I know... That is something I always have to think about.. Can't have anyone accusing us of cheating.....lol Just kidding. but I bet you did panic for a second or two..


----------



## hollyk (Feb 21, 2009)

Good Girl!
One Down...


----------



## TheZ's (Jun 13, 2011)

Congrats for you and Towhee.


----------



## Vhuynh2 (Feb 13, 2012)

Congratulations! That is wonderful news. 

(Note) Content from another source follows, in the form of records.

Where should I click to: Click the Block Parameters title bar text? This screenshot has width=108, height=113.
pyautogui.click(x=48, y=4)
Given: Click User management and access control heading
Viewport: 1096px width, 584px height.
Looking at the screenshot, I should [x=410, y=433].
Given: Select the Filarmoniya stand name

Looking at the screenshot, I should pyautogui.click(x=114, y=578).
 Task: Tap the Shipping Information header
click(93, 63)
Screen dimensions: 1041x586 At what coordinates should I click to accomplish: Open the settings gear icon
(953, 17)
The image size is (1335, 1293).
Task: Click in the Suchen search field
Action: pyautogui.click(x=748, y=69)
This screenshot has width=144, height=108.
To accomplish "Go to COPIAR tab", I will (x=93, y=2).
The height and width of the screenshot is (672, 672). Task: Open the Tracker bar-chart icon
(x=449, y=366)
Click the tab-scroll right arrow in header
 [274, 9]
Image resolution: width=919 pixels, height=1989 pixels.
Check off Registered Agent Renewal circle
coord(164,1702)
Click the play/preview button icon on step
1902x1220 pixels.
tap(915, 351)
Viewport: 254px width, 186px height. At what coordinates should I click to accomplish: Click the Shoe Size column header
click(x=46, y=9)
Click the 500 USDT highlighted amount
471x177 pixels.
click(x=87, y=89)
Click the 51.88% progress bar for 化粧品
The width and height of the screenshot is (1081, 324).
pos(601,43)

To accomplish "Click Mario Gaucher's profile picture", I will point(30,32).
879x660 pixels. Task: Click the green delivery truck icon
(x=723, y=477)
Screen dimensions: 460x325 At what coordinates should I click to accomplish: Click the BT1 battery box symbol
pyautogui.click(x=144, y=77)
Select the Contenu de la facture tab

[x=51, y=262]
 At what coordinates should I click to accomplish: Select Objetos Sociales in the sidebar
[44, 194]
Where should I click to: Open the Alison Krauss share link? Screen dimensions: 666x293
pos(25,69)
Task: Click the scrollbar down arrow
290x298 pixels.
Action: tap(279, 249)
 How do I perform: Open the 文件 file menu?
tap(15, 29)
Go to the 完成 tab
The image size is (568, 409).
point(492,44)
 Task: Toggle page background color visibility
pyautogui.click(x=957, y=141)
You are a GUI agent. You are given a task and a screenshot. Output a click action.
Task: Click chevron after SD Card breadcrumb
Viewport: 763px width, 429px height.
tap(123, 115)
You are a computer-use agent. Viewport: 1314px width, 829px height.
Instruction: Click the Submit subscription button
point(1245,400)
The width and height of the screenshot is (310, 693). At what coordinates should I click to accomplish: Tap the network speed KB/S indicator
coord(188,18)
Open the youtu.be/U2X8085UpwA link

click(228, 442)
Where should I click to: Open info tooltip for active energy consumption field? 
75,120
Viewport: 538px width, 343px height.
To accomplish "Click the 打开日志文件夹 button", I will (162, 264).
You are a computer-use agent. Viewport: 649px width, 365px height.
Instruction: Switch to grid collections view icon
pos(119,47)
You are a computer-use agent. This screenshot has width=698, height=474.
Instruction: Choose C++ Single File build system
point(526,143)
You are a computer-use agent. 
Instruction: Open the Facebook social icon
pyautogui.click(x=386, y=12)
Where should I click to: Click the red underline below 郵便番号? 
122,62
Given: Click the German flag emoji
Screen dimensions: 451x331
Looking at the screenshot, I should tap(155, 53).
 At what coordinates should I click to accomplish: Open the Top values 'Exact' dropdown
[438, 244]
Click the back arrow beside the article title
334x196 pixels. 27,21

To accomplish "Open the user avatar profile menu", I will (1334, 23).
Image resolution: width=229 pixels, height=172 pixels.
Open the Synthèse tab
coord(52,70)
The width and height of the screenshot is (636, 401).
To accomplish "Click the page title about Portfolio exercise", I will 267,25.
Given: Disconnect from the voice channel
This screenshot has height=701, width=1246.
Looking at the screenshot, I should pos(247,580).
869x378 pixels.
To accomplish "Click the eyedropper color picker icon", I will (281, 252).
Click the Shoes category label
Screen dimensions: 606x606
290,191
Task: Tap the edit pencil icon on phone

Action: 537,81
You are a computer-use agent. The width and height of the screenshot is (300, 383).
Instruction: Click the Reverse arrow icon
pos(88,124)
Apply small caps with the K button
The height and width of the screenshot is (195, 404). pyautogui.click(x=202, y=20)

Sent from Petguide.com App


----------



## Augie's Mom (Sep 28, 2007)

Great job Towhee!!! 

What a wonderful debut!


----------



## AmberSunrise (Apr 1, 2009)

Rolled over and went back to sleep this morning when I heard the rain ... actually I did get up long enough to check weather.com and then went back to bed LOL 

The show today is about a 2 hour drive.


----------



## OnMyWay2MyDreams (Feb 13, 2011)

Congrats! Cant wait to hear that you got your second one today. Good luck! I have our trial in a few weeks to hopefully get our first legs. Cant wait!


----------



## AmberSunrise (Apr 1, 2009)

I decided the toss up between a dry, snug bed and a 2 hour drive to show in the rain had the bed winning  So no legs today... I think I'll plant a few privacy screen evergreens to take advantage of the rain softening the ground though.


----------



## OnMyWay2MyDreams (Feb 13, 2011)

Ohh now i understand..lol well im sure next time you will get it!


----------



## sammydog (Aug 23, 2008)

Congratulations on your first leg! Very cool to be so close to HIT!!


----------



## AmberSunrise (Apr 1, 2009)

and Ms Towhee's F&F judging has been approved for Denise Fenzi's Problem Solving class
while we work on creating a F&F that does not make the judges think


----------



## Loisiana (Jul 29, 2009)

Congrats again to Miss Towhee! 



Sunrise said:


> Similar to many in her line she is a social and energetic butterfly, who show best when slightly older. Maybe a few more years will see her completely settled LOL


No idea what you're talking about :uhoh:
(for those that don't know, Towhee's mom is Flip's grandmother. But Flip has absolutely nothing in common with his Auntie Towhee  )


----------



## AmberSunrise (Apr 1, 2009)

LOL Yep, I never know quite how to take it when a judge is chuckling quietly while judging us and then saying stuff like 'She's just so cute' or 'Isn't she perky' or 'she really does try to please, doesn't she' heeheehee

Good thing she is developing an on/off switch; now to keep her focused between exercises .....

ETA: Here's hoping her next puppies keep her perkiness and cuteness while punching up the focus LOL


----------